Mulan discovers Shan Yu’s siege on the forbidden City and it’s only by thinking like a strong woman that she’s able to rescue the Emperor. Mulan using her fan against Shan Yu makes her the ultimate Disney badass. That’s all the more satisfying when Mushu finishes him off with a devastating fireworks explosion. Making Mulan the first Disney Princess to inadvertently cause the death of her villain. I bow in appreciation every time Mulan is honored for the hero she is. It’s just as emotional to see her father love her for who she is. Since proving herself was always most important, Mulan & Shang don’t kiss, but decide to take their blossoming romance slow. Mulan does however kiss Mushu after he’s reinstated as a guardian. Mulan is like a an ancient Chinese painting brought to life. With all the soft character designs that you’d expect. The beauty of its setting is only enhanced by seamless computer animated sequences. The avalanche and Chinese palace are enormous, but the massive crowds are even more impressive. A whole new crowd simulation software had to be created just to achieve it.
Despite the limited use of original songs, Mulan still makes perfect use of its soundtrack. No Oscars were won, but you don’t find music like this every dynasty. Only 4 songs are sung in the movie unless you count the credits pop song “True to Your Heart.” “Honor to Us All” is an exaggerated number about a woman’s role in Ancient society.
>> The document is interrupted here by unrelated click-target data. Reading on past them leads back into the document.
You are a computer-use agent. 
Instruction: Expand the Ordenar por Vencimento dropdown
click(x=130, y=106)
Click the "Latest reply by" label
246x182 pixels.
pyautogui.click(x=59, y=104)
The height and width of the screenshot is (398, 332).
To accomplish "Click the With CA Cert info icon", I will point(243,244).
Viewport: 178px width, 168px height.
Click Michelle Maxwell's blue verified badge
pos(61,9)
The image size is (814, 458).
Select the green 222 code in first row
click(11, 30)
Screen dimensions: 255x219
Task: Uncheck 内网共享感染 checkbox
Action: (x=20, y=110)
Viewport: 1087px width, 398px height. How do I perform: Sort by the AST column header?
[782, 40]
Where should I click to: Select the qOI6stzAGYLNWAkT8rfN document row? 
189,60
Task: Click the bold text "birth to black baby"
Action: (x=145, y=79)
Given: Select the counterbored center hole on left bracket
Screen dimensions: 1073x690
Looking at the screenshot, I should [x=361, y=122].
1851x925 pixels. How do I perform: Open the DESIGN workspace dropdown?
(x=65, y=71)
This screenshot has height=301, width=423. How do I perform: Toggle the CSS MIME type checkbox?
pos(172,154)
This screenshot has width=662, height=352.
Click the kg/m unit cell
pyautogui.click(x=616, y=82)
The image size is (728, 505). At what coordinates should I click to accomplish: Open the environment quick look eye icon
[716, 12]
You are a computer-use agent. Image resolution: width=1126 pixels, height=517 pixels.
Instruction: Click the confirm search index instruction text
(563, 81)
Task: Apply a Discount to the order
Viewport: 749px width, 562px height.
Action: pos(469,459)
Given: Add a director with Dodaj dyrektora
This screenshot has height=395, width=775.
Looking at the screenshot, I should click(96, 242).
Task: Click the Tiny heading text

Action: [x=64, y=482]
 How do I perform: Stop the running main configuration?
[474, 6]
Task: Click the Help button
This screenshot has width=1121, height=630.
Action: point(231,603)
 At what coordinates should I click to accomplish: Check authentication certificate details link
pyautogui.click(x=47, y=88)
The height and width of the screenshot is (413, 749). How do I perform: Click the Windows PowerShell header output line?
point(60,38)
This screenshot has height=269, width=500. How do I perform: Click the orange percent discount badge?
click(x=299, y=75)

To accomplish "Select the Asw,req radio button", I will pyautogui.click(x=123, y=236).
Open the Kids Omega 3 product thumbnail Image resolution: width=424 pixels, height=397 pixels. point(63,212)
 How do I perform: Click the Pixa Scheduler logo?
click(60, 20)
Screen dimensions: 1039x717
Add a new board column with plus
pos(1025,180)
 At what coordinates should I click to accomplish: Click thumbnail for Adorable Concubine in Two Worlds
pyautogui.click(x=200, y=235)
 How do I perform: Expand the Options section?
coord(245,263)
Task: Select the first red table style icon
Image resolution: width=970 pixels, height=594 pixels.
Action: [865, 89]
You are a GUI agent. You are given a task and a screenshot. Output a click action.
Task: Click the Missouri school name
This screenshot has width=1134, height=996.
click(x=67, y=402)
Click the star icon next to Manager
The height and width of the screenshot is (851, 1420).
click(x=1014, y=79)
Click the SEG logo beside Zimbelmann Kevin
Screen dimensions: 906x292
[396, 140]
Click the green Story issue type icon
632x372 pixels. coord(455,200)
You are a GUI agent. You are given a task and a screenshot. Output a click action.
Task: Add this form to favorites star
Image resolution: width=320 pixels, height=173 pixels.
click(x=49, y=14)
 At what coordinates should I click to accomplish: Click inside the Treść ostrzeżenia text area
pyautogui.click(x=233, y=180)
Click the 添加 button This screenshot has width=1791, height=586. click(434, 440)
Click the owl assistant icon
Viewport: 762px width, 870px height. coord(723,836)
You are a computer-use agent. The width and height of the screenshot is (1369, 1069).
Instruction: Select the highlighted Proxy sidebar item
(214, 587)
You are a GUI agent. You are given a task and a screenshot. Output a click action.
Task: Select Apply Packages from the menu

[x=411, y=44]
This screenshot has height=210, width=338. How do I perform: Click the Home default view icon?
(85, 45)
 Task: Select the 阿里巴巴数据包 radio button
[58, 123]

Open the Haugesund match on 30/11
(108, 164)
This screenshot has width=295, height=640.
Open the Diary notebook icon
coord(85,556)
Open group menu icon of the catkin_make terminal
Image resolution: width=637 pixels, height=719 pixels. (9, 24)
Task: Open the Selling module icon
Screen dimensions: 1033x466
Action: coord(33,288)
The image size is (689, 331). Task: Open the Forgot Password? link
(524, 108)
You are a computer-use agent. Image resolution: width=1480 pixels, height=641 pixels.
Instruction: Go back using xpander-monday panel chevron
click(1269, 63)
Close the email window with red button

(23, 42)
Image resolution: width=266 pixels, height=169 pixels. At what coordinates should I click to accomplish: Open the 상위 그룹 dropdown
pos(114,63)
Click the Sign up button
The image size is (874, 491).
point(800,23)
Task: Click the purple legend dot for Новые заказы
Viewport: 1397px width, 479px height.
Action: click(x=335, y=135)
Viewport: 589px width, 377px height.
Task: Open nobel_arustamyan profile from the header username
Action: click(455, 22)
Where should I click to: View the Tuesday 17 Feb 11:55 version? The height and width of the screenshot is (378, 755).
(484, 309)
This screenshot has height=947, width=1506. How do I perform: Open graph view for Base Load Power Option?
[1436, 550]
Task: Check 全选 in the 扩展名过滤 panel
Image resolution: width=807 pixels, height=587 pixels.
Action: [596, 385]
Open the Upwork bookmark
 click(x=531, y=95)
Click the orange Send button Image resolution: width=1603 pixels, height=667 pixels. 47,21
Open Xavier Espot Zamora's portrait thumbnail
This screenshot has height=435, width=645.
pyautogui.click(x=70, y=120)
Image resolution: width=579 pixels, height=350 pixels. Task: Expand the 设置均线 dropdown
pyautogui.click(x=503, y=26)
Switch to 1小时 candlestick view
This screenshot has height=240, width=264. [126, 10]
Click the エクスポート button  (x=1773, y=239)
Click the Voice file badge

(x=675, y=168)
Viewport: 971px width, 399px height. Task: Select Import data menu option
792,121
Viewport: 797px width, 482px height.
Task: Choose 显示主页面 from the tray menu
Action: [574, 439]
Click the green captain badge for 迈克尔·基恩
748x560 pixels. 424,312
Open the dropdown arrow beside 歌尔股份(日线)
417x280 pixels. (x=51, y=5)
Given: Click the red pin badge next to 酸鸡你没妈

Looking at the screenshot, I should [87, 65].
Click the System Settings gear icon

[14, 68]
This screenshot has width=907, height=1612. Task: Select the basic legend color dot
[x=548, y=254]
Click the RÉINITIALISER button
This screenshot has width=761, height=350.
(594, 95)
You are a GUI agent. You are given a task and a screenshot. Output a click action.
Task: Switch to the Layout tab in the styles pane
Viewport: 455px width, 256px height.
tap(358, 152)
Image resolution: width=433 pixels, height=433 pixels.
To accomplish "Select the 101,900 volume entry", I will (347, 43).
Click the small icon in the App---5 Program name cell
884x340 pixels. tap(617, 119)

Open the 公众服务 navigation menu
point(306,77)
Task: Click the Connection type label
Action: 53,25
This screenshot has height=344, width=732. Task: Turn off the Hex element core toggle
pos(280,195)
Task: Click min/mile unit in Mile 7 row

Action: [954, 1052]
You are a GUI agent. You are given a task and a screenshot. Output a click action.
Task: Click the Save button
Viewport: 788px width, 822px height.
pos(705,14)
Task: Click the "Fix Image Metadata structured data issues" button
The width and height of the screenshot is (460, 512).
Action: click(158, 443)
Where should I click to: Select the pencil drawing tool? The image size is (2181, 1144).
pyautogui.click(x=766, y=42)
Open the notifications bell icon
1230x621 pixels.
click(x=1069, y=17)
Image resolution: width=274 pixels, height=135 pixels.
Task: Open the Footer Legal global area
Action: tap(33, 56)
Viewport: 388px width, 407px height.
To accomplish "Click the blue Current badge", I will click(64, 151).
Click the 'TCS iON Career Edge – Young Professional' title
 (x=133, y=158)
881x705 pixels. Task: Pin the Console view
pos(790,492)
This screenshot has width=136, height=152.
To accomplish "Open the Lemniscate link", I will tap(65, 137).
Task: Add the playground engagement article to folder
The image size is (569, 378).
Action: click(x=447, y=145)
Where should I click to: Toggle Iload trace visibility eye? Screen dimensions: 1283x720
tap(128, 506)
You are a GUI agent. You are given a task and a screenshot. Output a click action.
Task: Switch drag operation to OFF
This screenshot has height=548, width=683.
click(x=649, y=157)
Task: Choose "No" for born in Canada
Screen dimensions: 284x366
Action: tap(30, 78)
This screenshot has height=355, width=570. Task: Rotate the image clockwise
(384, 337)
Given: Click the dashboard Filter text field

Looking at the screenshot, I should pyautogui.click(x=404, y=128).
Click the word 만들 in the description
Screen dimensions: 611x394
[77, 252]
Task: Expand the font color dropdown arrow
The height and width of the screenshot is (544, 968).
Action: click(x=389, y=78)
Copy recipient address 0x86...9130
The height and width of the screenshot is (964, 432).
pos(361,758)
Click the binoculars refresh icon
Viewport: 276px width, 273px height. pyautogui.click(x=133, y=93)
It’s almost the mirror version of the more stereotypical male war chant “A Girl Worth Fight For.” A catchy song about the men’s ideal woman that takes a sharp turn at the end. “Reflection” is another one of my favorite longing songs by a Disney Princess. It’s deeply personal and the perfect makeup removal is oddly satisfying. We have the pop version to thank for making Christina Aguilera a star. There are so many amazing Disney songs, but I actually consider the Donny Osmond sung “I’ll Make a Man Out of You” to be my favorite. Has there ever been a more manly fist pumping training montage. Topped off by a satisfying “Heyaw!” Mulan reflects only the best Disney has to offer.